Body-worn cameras were supposed to deliver a revolution in transparency and accountability to policing. But in cities across America, the revolution never arrived.

The New York Police Department is undermining investigations into police abuse by refusing to give full access to body-worn camera footage, according to a new report by a city watchdog agency.

The NYPD began rolling out body-worn cameras to officers in 2017, nearly four years after a federal judge found that the department’s stop-and-frisk tactics were unconstitutional and ordered the NYPD to begin piloting the use of body cams.

The cameras are now standard issue in many jurisdictions across the country, seen as a way to provide more objective accounts of police actions and rely less on the recollections of officers or anyone else.

But, as ProPublica has detailed, the NYPD has often refused to share footage with the Civilian Complaint Review Board, the city agency tasked with investigating allegations of excessive force and other misconduct.

In some instances, the NYPD has told CCRB investigators no footage of an incident exists, only for the CCRB to later learn that it does. For example, during one investigation of an incident for which the NYPD said there was no footage, an officer later told investigators that she had her camera on.

Other times, the NYPD has acknowledged footage exists but refused to turn it over, citing privacy issues. In one case, an officer slammed a young man into the pavement, sending him to the hospital with a brain bleed. Seven body cameras worn by officers captured parts of the incident. But the NYPD withheld almost all the footage from CCRB investigators, on the grounds that a minor’s face could be seen in some of it.

The new report, by the Inspector General for the NYPD, which is not part of the department, recommends a straightforward solution: Investigators at the CCRB should have direct access to body-worn camera footage, so they don’t have to rely on the NYPD’s discretion. Police oversight agencies in a number of other cities already have such access.

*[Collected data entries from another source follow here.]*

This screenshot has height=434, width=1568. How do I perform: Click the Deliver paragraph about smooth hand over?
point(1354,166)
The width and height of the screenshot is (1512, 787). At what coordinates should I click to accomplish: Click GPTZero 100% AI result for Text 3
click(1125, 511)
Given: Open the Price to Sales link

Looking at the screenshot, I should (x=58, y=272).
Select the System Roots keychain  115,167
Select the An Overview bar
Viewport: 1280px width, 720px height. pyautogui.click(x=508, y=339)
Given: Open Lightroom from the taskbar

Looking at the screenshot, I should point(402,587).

“Effective and independent police review requires direct access to body-worn camera footage,” the inspector general, Philip Eure, said in a statement. “Oversight agencies cannot hold officers accountable for misconduct and foster greater trust between communities and law enforcement if the police withhold, redact, or delay the production of critical evidence.”

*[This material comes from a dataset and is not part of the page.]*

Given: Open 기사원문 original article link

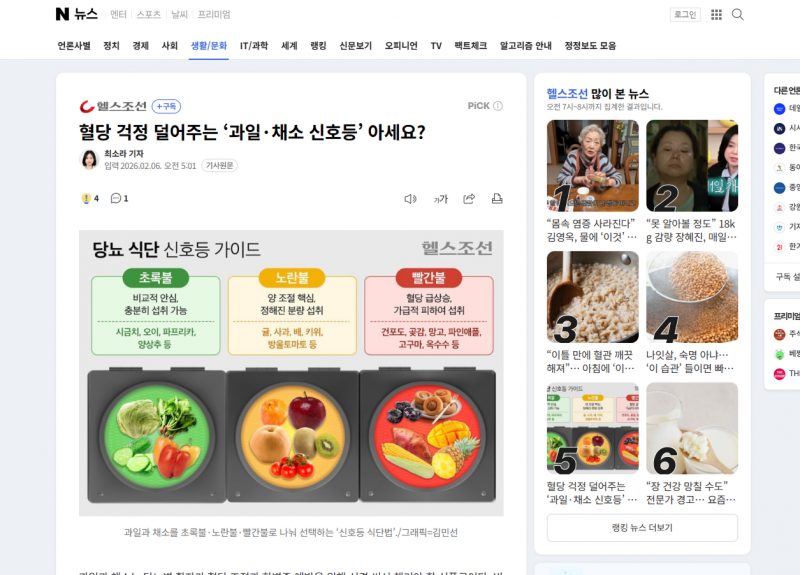Looking at the screenshot, I should [219, 165].
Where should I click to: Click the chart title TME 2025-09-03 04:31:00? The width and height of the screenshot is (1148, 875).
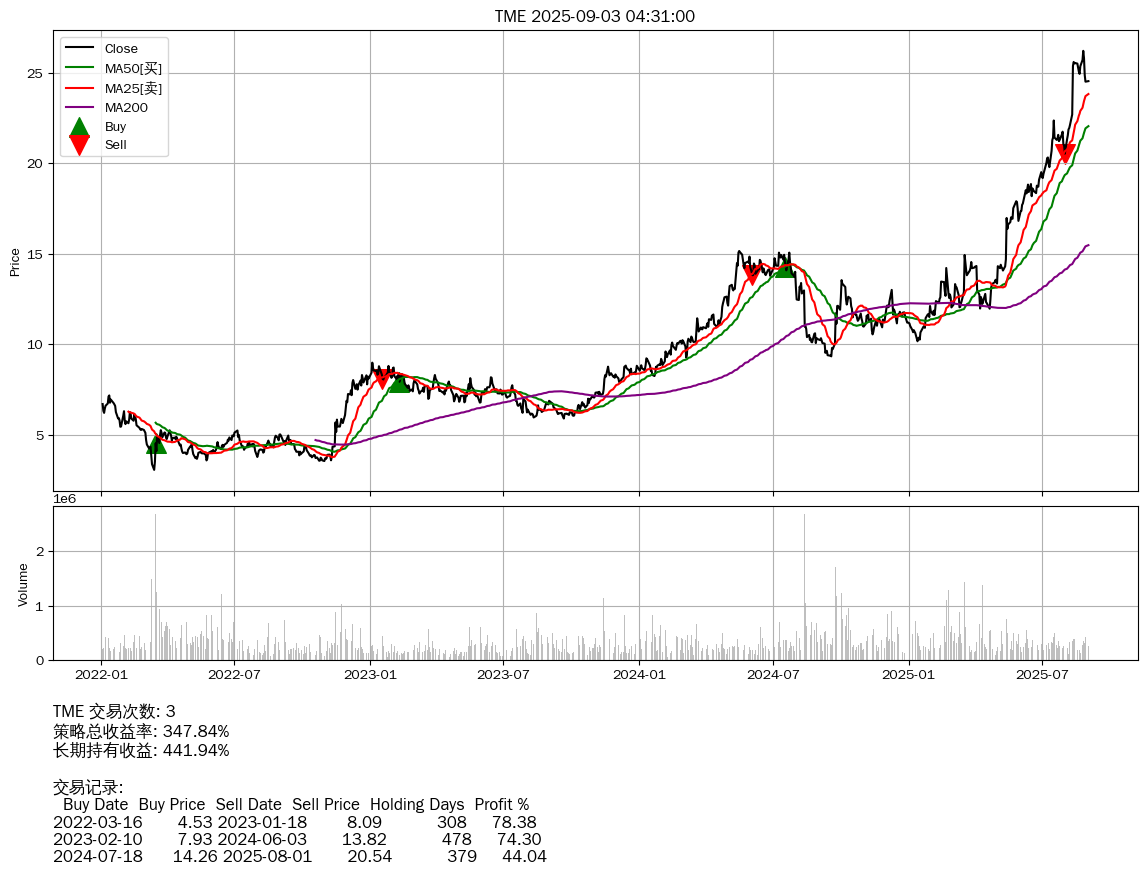point(594,16)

In its response, the NYPD rejected the call to give CCRB investigators full access.

The department emphasized that backlogs of requests for footage — an issue ProPublica has highlighted — have been addressed. The NYPD argued that the report was based on outdated information “about past practices that are no longer applicable.”

But the response gives the false impression that investigators already have the access they are seeking.

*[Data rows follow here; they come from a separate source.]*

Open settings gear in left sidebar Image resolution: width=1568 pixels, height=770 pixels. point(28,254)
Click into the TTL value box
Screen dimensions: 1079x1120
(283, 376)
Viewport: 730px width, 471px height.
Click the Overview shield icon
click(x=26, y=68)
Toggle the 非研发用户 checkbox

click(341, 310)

In referring to the call for direct access to body-worn camera, or BWC, footage, the NYPD stated: “The CCRB already has access to BWC footage detailed in this recommendation.”

Currently, CCRB investigators have to go through a request process that depends on the NYPD’s cooperation.

“Direct access has, and continues to be, one of the top needs of the CCRB,” the agency’s chair, the Rev. Frederick Davie, said in a statement to ProPublica.

An analysis last year by the CCRB found that investigators got to the bottom of cases — either substantiating allegations or clearing officers of charges — far more often when they were able to review body cam footage.

Two years ago, the NYPD and CCRB arrived at what was supposed to be a solution to the dispute over access to footage. Under the agreement, a CCRB investigator can observe NYPD staff as they search the system. But even then, the NYPD has limited what CCRB investigators can do with what they see. For example, if an investigator sees abuse unrelated to the case in question, the CCRB can’t start an investigation into it.

The inspector general said social distancing and work-from-home measures instituted during the pandemic have hampered the protocol, but that even when fully implemented, the process would “waste limited City time and resources attempting to perfect an imperfect solution.”

As ProPublica has detailed, the NYPD has also often not cooperated with the inspector general’s office itself. A footnote to the new report contained further evidence of that. It said the office sought to interview NYPD officials about body-worn cameras but were rebuffed: “NYPD opted against making any representatives available for a meeting (or meetings).”